> Work to complete
Wherever a line holds the word "beside", copy that line from the data.

> Records shown
*** Begin section ***
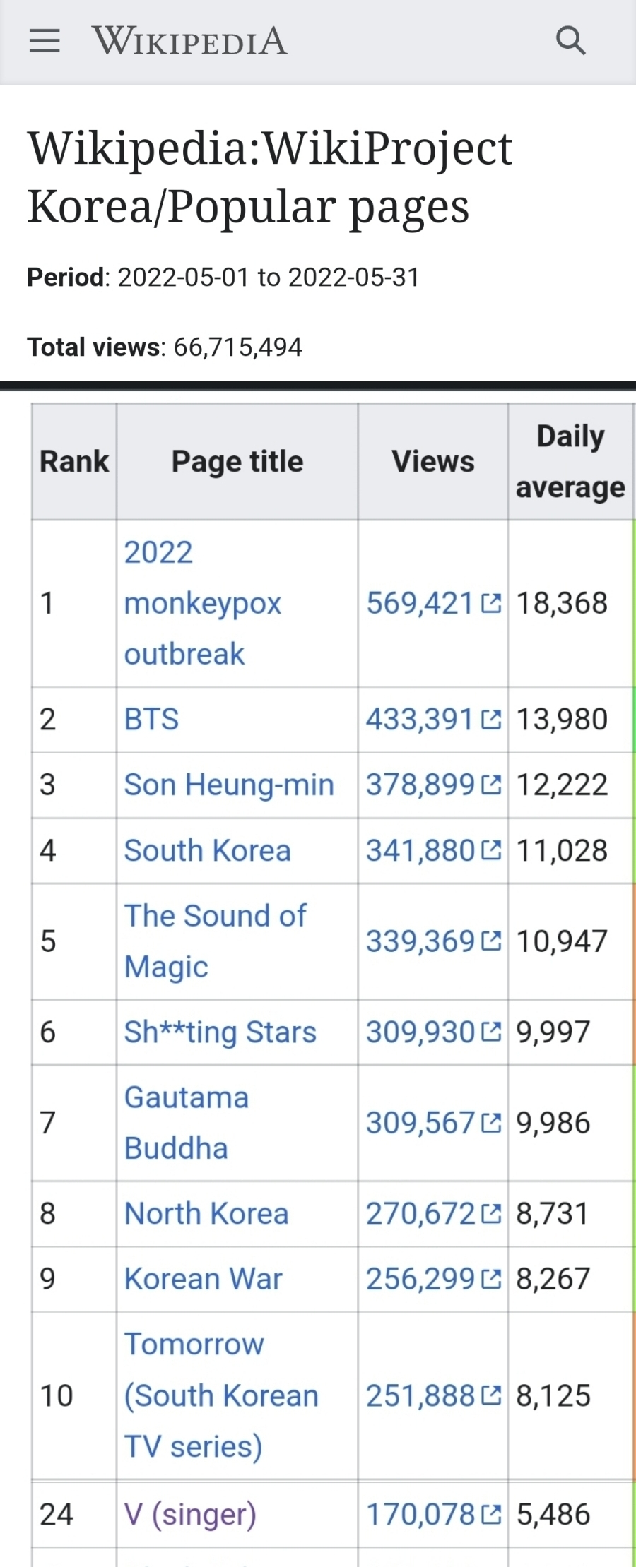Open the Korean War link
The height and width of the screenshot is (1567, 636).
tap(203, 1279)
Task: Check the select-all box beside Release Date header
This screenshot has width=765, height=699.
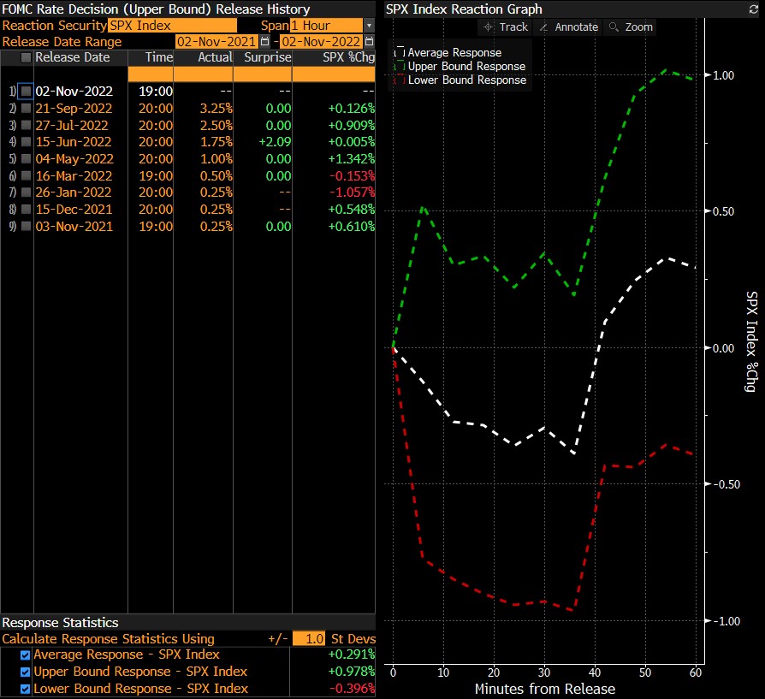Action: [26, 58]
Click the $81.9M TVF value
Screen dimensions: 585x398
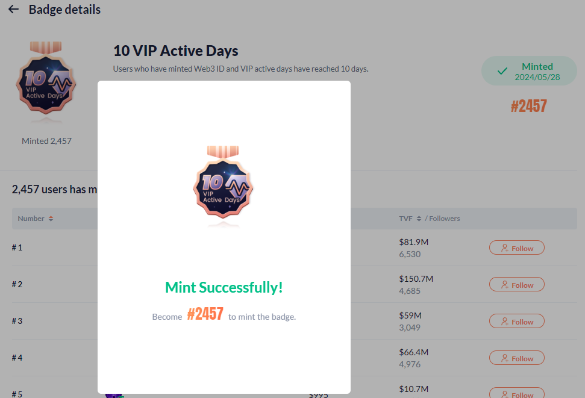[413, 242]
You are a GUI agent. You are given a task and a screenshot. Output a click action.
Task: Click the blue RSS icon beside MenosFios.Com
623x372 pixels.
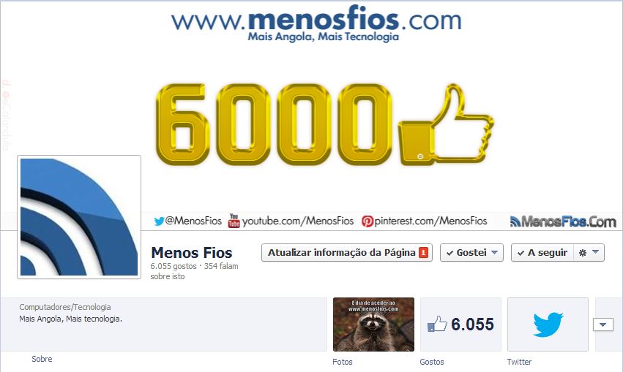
*** End section ***
> Result of the exercise
Task: Check the select-all box beside Release Date header
Task: Click the blue RSS icon beside MenosFios.Com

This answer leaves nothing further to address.